A tradição começou em 2006 e cresceu a cada edição do torneio. O que era apenas uma troca de figurinhas tornou-se um evento aguardado por famílias inteiras. Crianças, pais, avós e até bisavós encontram na praça um ambiente de convivência que vai muito além do colecionismo.

“Vem numa crescente todos os anos. A seleção pode estar indo bem ou não, mas isso não muda o espírito do álbum. As pessoas continuam colecionando. O importante é fazer o álbum”, destaca Maureci.

Há 31 anos na Praça José Bonifácio e há quase cinco décadas trabalhando com revistas e publicações, ele construiu uma trajetória que se mistura à história de muitas famílias santanenses.

“A gente criou os filhos com as revistas. Fez tudo com as revistas. Às vezes penso em parar, mas já bate uma saudade antes mesmo de parar”, comenta.

Ao longo desses 20 anos de encontros, a esposa sempre esteve ao seu lado. “Ela sempre teve presença comigo, sempre ajudando, apoiando, e este ano muito mais”, afirma.

Para Maureci, um dos aspectos mais bonitos das trocas é a integração entre diferentes gerações.

“Aqui tu vê um senhor de 40 anos trocando figurinha com um menino de oito. Só essa integração já é uma coisa linda.”

Mais do que completar espaços vazios no álbum, os encontros ajudam a construir memórias. E algumas delas permanecem marcadas para sempre.

Entre as histórias que mais emocionam o comerciante está a de um menino que frequentava as trocas acompanhado do avô. Em 2022, o garoto voltou pela primeira vez sem ele.
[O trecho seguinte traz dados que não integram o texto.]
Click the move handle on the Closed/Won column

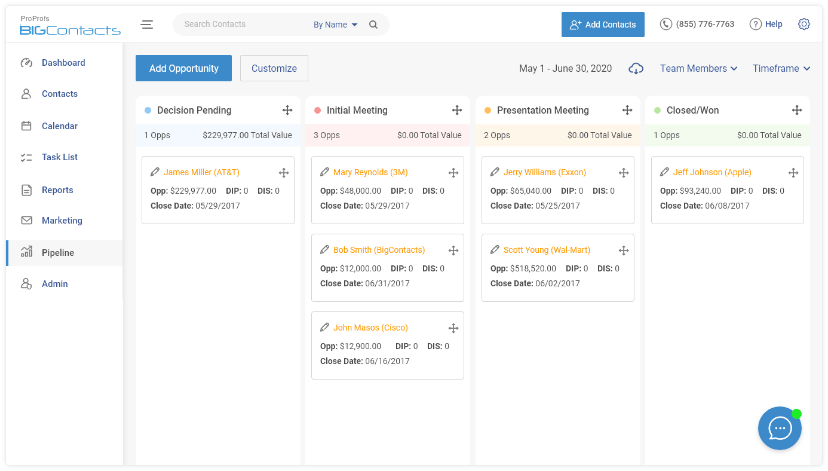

“Aquele momento foi muito emocionante. Ele não conseguiu entrar na praça sem o avô. A gente acabou vivendo aquilo junto. Foi uma história que me marcou muito.”
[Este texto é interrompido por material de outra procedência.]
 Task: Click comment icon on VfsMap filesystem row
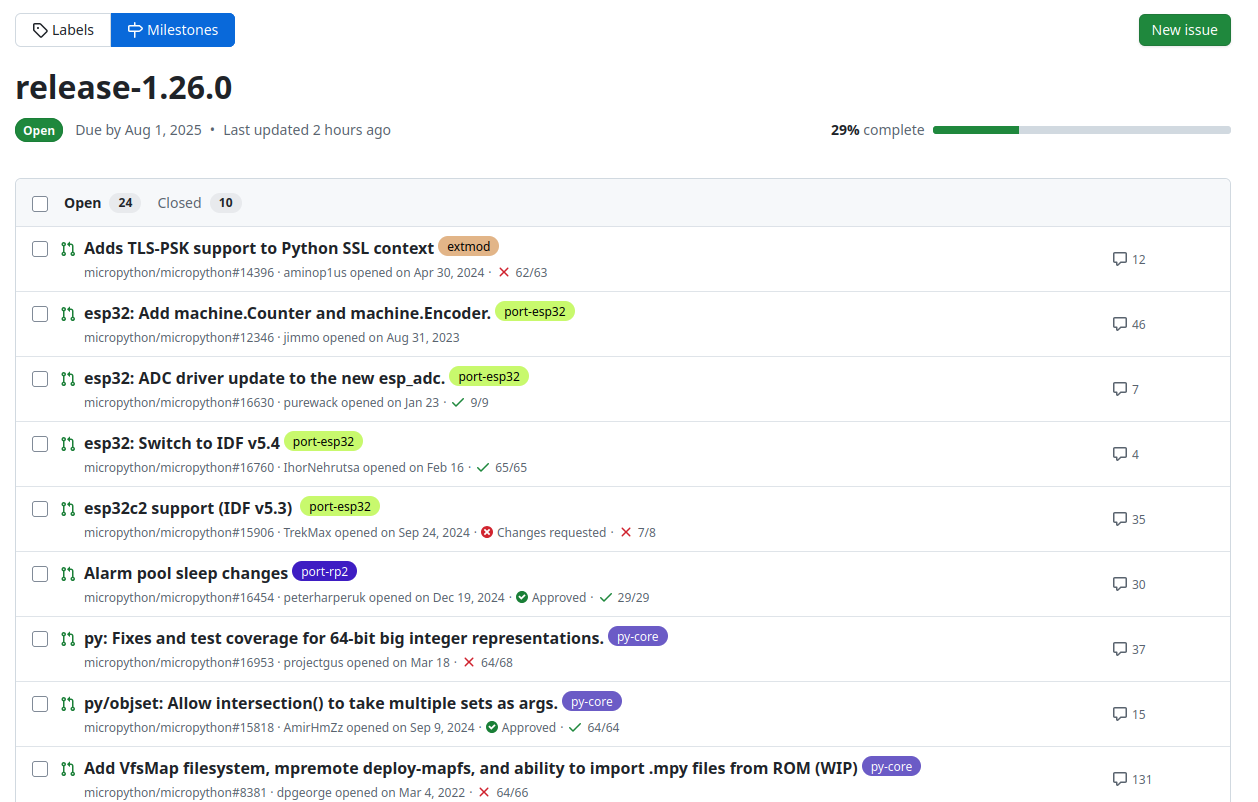1120,779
Outra lembrança especial atravessa os 20 anos do projeto. Em 2006, Maureci registrou uma fotografia de uma avó e seu neto durante as trocas de figurinhas. Neste ano, convidou os dois para refazerem a imagem.
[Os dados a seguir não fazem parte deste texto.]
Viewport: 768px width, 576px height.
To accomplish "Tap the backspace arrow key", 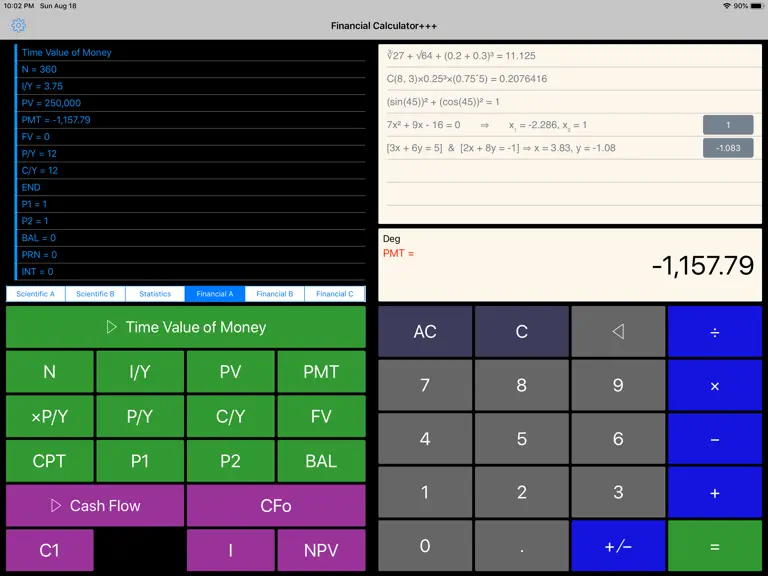I will [618, 332].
“Sábado passado fizemos a foto novamente. A avó e o neto, agora 20 anos depois. Quando eu encerrar essa história das figurinhas, quero encerrar com essa foto. Ela representa muito bem tudo o que a gente viveu aqui.”

Ao falar sobre as histórias construídas ao redor dos álbuns, a emoção toma conta da conversa. Para ele, o segredo da longevidade dessa tradição está justamente na capacidade de se renovar.

“Vai passando de pai para filho. A criança que era criança virou adulto e agora traz o filho. Muitos lembram que vinham trocar com o pai e hoje trazem os filhos ou os netos. É uma tradição.”

Se precisasse resumir em uma única palavra tudo o que viveu ao longo dessas duas décadas de encontros na praça, Maureci não hesita.

“Felicidade.”

E essa felicidade aparece em cada álbum completado, em cada figurinha encontrada e em cada abraço compartilhado aos sábados na Praça José Bonifácio. Uma tradição que atravessa gerações e que mostra que, para muitos brasileiros, a Copa do Mundo começa muito antes do apito inicial: ela começa na emoção de abrir um pacote de figurinhas.